The Macau Jockey Club can still contribute to the SAR’s overall tourist attractiveness and its financial woes should be considered a critical issue for the city, University of Macau Faculty of Business Administration associate professor Ricardo Siu told AGB.
A recent TDM Canal Macau report indicated that Macau’s sole horse racing betting operation could shutter as early as December, with employees possibly being made redundant afterward.
The MJC has neglected to provide comment on the progress of alleged works it has pledged under its MOP1.5 billion ($185.65 million) redevelopment plan – the basis for which it was given a new concession back in 2018, running until 2042.
In statements to TDM and Macau Daily News, the MJC confirmed that it had reapplied for a new racing season to commence on September 29th, and run until August of 2024, claiming that it had no intention of closing in December of this year, although the promised development projects under its concession having not yet been initiated.
“Many sectors in society are wondering how the jockey club can still contribute to the city, considering its renewal project has still not advanced and remains an appealing attraction when compared, for example, to the Hong Kong Jockey Club.
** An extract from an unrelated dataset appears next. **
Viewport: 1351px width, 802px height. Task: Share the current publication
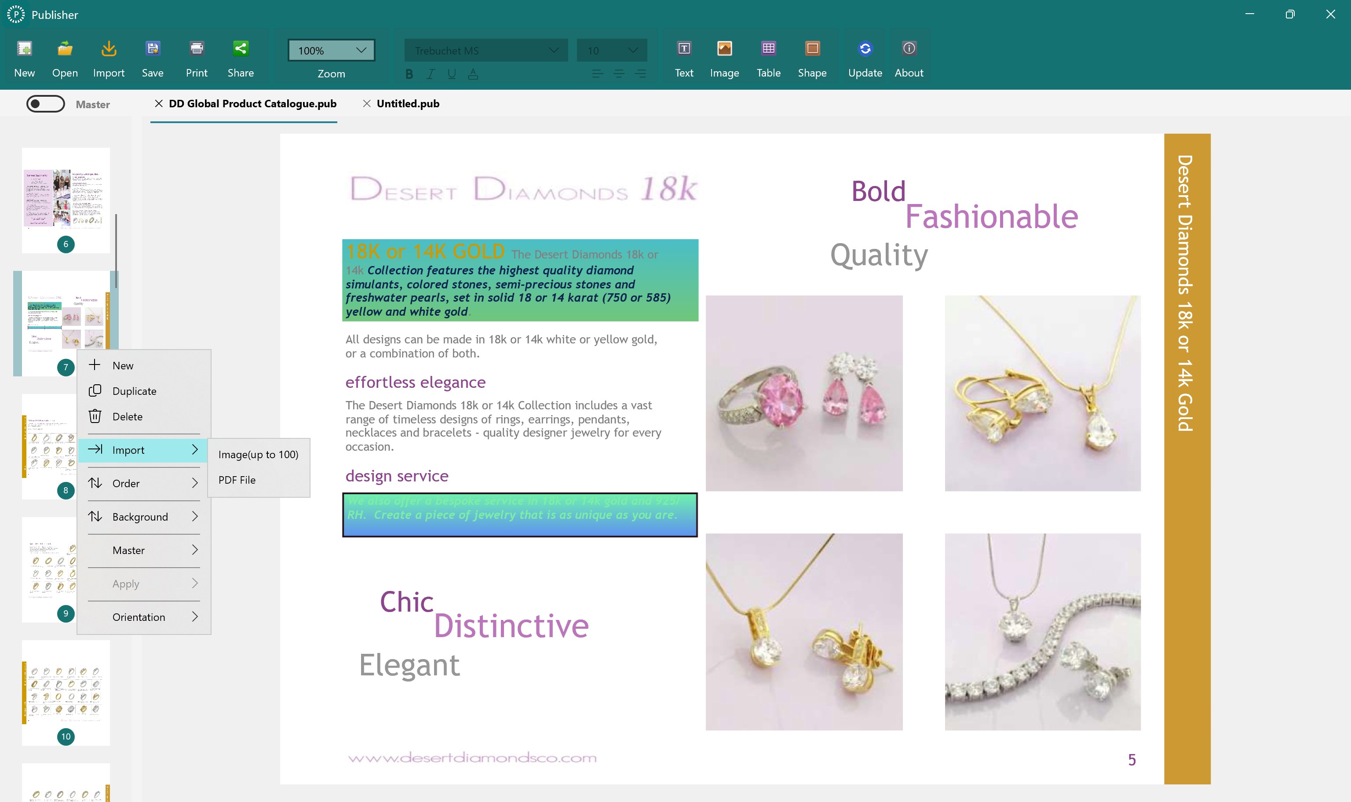(241, 57)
For me, the unfavorable business performance faced by the Macau Jockey Club is a critical issue that may lower its potential contributions to the city’s tourism, especially the possible investment in the non-gaming facilities inside the track or outside the track in Taipa,” Siu told AGB.
“After its license renewal in 2018, the three-year-long COVID-19 pandemic undoubtedly hard hit its business turnover. Personally, I hope the MJC can find ways to revitalize its business performance in the coming year. For example, cooperating with some tour groups and prompting its track for tourists in Southeast Asia regions, etc,” notes Siu.
The Macau Jockey Club recorded accumulated losses of MOP2.1 billion ($260.2 million) in 2022, an increase of about MOP200 million ($24.7 million) compared to the previous year, while horse racing revenues dropped from MOP47 million ($5.8 million) in 2021 to MOP39 million ($4.8 million) in 2022.
Horse racing contributed MOP22 million ($2.7 million) to the gross gaming revenue in the first half of thi year, while Macau’s overall gross gaming revenue reached MOP80.4 billion ($9.9 billion) in the first six months of the year.
As a comparison, the Hong Kong Jockey Club (HKJC) has announced a rise in revenue of up to HK$141 billion ($17.9 billion) during the 2022/23 season.
The number of horses in Macau has also decreased from a peak of 1,200 twenty years ago to about 220 currently, and the number of races per year has also decreased from 1,200 in 2003 to just one race per week. Under the new contract, the MJC also has until 2042 to increase its operations to over 1,200 races per year.
Meanwhile, TDM Canal Macau cited various sources confirming that the race track has been prohibited from accepting bets from abroad, including regions such as Australia, Singapore, Malaysia, and Hong Kong. Failure to comply with the terms of the contract could result in the cancellation of the company’s concession and in the reversion of its land back to the government.
Still, Siu underlined that the Macau Jockey Club can still be an attraction to some tourists as a form of non-casino and outdoor gaming activity when they visit Macau.
“Although the horsing racing tracks in Hong Kong are very famous, some Hong Kong and Mainland tourists may still find Macau’s racing track an alternative for them to visit. For example, its location in Taipa is convenient for tourists. Nevertheless, how to redesign its existing business model to make it more attractive for tourists to spend on both gaming and non-gaming facilities would definitely be a challenge to its top management,” the researcher noted.